• **Supplied records**:
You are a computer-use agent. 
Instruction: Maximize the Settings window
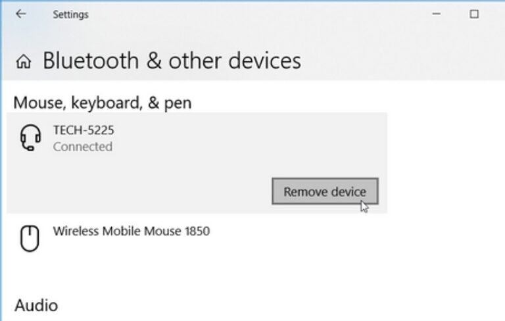(474, 14)
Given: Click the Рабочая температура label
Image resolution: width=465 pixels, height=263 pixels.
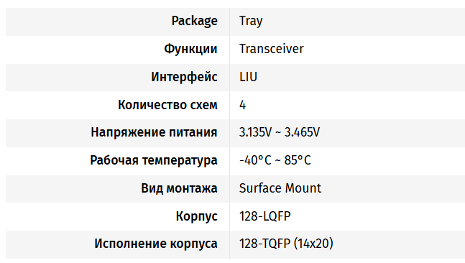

• **Work required**: From the listing above, print every entry precisely and drop the pictures.

• **Your solution**:
You are a computer-use agent. 
Instruction: Maximize the Settings window
(474, 14)
Given: Click the Рабочая температура label
Image resolution: width=465 pixels, height=263 pixels.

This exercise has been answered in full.